# Ugh... living with a non-image-stabilized lens



## lordfly (Apr 1, 2010)

So my Canon XTi came with a single lens, the kit lens. an 18-55 non-IS lens. 

Either I have Parkinson's, the lens is crap, or I'm holding the camera wrong.

I went to the zoo today. Lots of opportunities for shots of wildlife. Even taking into consideration the distance from the animals (can't zoom in terribly far with a 55mm lens), you'd think I'd be able to get at least... I dunno, a few shots that weren't completely blurry.

You'd be wrong. Any shot of an animal is, essentially, a blurry mess.

Perhaps my settings are messed up? If you're just shooting pictures of wildlife, what aperture setting should I be tooling around with? The camera was set on Aperture Priority mode, set around f/8.0 most of the day.

Another thing; inside the exhibits, even with ISO 1600 on, exposure times ranged from 1/5 to half a second.
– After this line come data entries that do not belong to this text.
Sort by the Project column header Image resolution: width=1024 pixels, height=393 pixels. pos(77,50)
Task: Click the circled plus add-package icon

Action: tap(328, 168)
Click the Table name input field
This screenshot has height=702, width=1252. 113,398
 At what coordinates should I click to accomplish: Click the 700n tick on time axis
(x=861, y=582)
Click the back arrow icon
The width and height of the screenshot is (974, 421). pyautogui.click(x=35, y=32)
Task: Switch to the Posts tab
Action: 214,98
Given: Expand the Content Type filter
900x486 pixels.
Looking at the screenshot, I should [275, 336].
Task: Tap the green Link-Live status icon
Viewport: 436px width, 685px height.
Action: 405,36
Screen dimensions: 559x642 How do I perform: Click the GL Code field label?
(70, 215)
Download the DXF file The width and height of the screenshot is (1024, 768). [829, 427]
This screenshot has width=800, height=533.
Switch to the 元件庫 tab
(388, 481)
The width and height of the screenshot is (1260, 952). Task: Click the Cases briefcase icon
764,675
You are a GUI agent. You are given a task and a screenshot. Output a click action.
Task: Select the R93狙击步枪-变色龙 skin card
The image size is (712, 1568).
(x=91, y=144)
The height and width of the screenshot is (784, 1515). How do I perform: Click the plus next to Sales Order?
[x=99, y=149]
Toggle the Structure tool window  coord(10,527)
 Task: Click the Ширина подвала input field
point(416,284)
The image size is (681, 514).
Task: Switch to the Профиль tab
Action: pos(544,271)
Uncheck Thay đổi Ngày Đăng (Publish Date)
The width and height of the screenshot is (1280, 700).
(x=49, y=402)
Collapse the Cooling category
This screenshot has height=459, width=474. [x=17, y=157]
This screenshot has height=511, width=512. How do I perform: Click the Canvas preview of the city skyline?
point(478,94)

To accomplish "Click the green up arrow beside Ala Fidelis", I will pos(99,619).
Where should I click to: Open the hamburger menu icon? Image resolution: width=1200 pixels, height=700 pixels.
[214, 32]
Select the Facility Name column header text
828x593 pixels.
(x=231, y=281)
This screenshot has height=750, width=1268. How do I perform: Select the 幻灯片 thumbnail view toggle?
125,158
I've found that if my camera is hand-held at those shutter speeds, the pictures are nigh-on worthless. And, sure enough, loading up the pics today confirm that.

So, what's the correct way to hold the camera? Maybe I just need to learn to balance better or something. Or breathe less. Or both.

I'm so frustrated right now. A nice day at the zoo, ruined because it looks like beer goggles got into my camera.


----------



## white (Apr 2, 2010)

You should be using, _at the very least_, a 1/60 shutter with that lens. There probably wasn't enough light to be shooting aperture-priority f/8 with a minimum 1/60 shutter, so your camera probably compensated for that with a 1/30, or 1/5 shutter or whatever. Not surprising that you got blur.

Try shutter-priority next time. A general rule of thumb is to use a shutter that is greater than your lens focal length. So, a 1/125 shutter for 75mm, 100mm, etc.


----------



## reznap (Apr 2, 2010)

I always remember my military rifle training when I take pictures.  Bone support, muscle relaxation, breathing control, trigger control (in this case shutter button control) lol.  It sounds ridiculous but it works.

f/8 is to small an aperture for low-light situations.  I think the best that lens can do is 3.5?  I'd put it on 3.5 then, high iso, maybe underexpose a little if you have to in order to keep the shutter speed up and have your image sharp.  If you shoot in raw you can fix a little underexposure pretty easily, I think you can do ok even with just a jpeg.

If you want to keep doing low-light stuff, get a faster lens like the cheapo 50mm 1.8.  You'll be able to keep your shutter speed up with that.

Don't get frustrated, you got some good practice and learned some lessons.


----------



## JimmyO (Apr 2, 2010)

Ive never owned an IS/VR lens. Check out my flickr, i dont think that effected anything...


----------



## lordfly (Apr 2, 2010)

white said:


> Try shutter-priority next time. A general rule of thumb is to use a shutter that is greater than your lens focal length. So, a 1/125 shutter for 75mm, 100mm, etc.



Ah, but if i set the shutter too fast, there won't be enough light coming into the sensor anyway, correct?


----------



## lordfly (Apr 2, 2010)

JimmyO said:


> Ive never owned an IS/VR lens. Check out my flickr, i dont think that effected anything...



Are you using a tripod most of the time? I'm usually out and about with my camera and look even more unwieldly with a tripod in tow.

Another problem is that the picture looks somewhat decent in the LCD. Granted, that's a horrible reference, but if it looked fine in the viewfinder, and looked okay in the LCD...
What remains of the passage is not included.